Members of the Norwegian-based research and action network FoHRC – Food, Human Rights and Corporations, would in principle be ready to engage in discussions how elements of a rights based approach (as developed by the UNDG and specified further for the right to food by FAO); could bring new dimensions to the conduct of action on nutrition within the areas proposed. The relative length of the decade (9 years) offers the opportunity for testing human rights theory and values against practical realities, drawing on experiences from policy/programming and grassroots initiatives as would already be documented. Master students trained in both nutrition/PHN and human rights might be available for part of this work, also in their own interest.

And why not establish a separate Action network for operationalising a human rights based approach to action on nutrition?  Or, combine this with the one proposed on Conflict of interest? One should also remember that one of the key values in human rights thinking and practice is the accountability of duty-bearers.

A special case of a human rights approach is the work of the UN regarding business and human rights (UN Guiding Principles on Business and Human Rights adopted by the UN Human Rights Council in 2011), emphasising Member states’ established obligation to protect their population from any harm done by a third party e.g. business, and at the same time the need for business to respect human rights in their operations and business relations.

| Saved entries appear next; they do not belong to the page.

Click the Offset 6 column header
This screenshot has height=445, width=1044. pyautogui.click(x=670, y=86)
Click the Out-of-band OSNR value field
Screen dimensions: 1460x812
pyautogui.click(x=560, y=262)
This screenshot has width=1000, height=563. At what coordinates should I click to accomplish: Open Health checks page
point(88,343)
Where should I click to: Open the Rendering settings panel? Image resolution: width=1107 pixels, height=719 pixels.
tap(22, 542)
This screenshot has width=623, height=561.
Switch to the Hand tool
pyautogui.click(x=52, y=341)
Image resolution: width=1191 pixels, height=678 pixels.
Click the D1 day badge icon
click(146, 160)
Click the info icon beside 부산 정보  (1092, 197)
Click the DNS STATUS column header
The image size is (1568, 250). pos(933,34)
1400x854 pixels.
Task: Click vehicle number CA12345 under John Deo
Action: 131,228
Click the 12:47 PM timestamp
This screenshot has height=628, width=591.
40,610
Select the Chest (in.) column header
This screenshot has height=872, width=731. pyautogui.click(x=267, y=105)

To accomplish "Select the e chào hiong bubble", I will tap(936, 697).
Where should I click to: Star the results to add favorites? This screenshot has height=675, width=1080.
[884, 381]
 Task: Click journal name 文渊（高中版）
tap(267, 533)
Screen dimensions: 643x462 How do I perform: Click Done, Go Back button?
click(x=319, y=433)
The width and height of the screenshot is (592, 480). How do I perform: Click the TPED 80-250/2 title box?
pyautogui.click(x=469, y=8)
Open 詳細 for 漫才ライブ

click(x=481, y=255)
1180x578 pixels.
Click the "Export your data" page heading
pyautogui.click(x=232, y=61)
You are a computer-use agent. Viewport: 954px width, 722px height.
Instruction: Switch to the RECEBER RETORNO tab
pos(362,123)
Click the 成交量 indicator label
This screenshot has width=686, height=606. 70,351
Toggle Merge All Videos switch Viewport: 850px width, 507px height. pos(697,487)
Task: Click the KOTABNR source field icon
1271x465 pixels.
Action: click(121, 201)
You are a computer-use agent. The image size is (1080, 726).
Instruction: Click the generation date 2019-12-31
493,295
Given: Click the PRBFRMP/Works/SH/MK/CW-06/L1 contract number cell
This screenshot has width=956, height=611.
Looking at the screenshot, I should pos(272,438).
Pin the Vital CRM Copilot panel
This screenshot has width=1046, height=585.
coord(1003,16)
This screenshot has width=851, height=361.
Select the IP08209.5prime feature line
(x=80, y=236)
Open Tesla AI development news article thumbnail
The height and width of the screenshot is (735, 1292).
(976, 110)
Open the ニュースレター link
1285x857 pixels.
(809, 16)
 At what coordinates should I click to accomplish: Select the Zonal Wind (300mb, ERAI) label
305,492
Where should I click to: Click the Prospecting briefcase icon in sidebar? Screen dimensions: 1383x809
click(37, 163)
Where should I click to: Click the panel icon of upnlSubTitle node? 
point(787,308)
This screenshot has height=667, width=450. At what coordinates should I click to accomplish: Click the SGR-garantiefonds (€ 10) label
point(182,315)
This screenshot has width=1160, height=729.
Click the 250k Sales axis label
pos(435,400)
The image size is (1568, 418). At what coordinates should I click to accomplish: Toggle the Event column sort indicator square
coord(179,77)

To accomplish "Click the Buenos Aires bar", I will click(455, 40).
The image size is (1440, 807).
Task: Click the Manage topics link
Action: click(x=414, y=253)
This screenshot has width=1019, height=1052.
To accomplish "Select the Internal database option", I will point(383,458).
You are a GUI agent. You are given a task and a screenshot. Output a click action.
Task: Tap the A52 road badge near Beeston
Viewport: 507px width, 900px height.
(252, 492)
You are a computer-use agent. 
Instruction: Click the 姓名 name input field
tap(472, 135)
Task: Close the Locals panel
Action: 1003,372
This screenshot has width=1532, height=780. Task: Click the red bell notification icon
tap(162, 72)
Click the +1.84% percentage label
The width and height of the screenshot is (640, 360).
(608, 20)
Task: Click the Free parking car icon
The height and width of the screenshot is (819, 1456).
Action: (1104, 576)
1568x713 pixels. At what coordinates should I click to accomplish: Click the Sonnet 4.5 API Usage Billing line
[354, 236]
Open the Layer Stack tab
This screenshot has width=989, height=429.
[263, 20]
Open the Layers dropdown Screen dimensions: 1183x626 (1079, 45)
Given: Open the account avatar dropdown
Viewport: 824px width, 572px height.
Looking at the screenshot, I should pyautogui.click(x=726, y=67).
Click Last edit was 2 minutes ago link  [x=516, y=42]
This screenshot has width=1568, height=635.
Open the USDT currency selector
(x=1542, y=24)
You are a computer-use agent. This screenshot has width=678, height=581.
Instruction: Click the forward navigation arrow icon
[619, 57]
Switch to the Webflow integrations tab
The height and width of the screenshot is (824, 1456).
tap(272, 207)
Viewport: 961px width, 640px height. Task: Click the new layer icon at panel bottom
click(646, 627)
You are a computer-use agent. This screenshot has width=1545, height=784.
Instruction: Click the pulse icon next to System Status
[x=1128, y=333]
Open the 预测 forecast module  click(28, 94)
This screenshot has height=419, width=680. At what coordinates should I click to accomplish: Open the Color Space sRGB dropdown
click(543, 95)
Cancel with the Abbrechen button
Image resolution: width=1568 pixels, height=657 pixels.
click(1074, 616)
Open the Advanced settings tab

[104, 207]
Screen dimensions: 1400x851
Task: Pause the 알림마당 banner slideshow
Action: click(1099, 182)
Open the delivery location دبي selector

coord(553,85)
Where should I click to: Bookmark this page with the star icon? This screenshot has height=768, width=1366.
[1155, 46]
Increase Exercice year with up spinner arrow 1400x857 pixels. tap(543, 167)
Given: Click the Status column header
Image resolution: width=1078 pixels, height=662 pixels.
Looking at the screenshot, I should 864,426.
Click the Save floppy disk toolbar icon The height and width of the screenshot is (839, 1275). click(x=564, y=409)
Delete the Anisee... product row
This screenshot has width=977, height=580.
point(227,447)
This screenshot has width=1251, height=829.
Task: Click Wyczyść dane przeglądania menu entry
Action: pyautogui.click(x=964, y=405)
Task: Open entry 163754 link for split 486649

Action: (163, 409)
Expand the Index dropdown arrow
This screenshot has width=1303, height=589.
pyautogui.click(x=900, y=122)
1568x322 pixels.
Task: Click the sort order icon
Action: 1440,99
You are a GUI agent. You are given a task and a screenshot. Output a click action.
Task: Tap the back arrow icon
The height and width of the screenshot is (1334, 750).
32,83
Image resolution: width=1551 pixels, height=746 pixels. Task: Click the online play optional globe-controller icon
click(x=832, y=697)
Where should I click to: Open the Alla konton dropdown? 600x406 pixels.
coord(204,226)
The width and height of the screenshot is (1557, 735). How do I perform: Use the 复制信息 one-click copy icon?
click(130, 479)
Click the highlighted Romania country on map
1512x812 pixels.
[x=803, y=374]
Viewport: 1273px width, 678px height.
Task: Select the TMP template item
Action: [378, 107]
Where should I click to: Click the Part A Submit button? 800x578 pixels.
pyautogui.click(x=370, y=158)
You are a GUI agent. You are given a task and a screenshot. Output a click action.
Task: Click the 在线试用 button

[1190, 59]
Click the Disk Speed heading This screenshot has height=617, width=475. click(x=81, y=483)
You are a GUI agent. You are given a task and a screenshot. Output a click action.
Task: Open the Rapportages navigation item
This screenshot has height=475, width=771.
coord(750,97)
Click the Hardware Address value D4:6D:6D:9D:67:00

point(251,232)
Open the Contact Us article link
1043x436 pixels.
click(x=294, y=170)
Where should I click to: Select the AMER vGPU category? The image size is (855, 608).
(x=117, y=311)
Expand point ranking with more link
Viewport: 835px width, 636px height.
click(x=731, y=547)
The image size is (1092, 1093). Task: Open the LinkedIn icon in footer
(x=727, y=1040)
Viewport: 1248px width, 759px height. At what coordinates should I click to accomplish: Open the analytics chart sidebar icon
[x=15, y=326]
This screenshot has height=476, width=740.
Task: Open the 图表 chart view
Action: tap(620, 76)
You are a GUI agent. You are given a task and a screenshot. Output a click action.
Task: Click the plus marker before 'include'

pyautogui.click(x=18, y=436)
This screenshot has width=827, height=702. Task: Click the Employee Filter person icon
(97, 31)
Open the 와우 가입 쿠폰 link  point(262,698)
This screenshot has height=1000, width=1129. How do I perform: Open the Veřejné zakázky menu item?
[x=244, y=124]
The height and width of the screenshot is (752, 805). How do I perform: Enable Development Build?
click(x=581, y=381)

FoHRC tries to operationalise these principles for the food-related business sector, which should be of interest to all concerned with the need for the food industry to end harmful practices (e.g. unethical marketing to children) and begin respect the human right to adequate food and diet-related heath.

  1. Do you have specific comments on the section on accountability and shared learning?

The Independent Accountability Panel seems to be the potentially most important mechanisms for accountability in the area of women and children’s (nutritional) health.

On shared learning, there will be a general need for sharing/learning new knowledge and experiences across sectors. In the case of human rights and nutrition, two very different sets of knowledge (legal and biomedical) and practice must be shared and synthesised for mutual understanding of how to handle nutrition challenges through a rights-based approach.  The work programme should take account of this.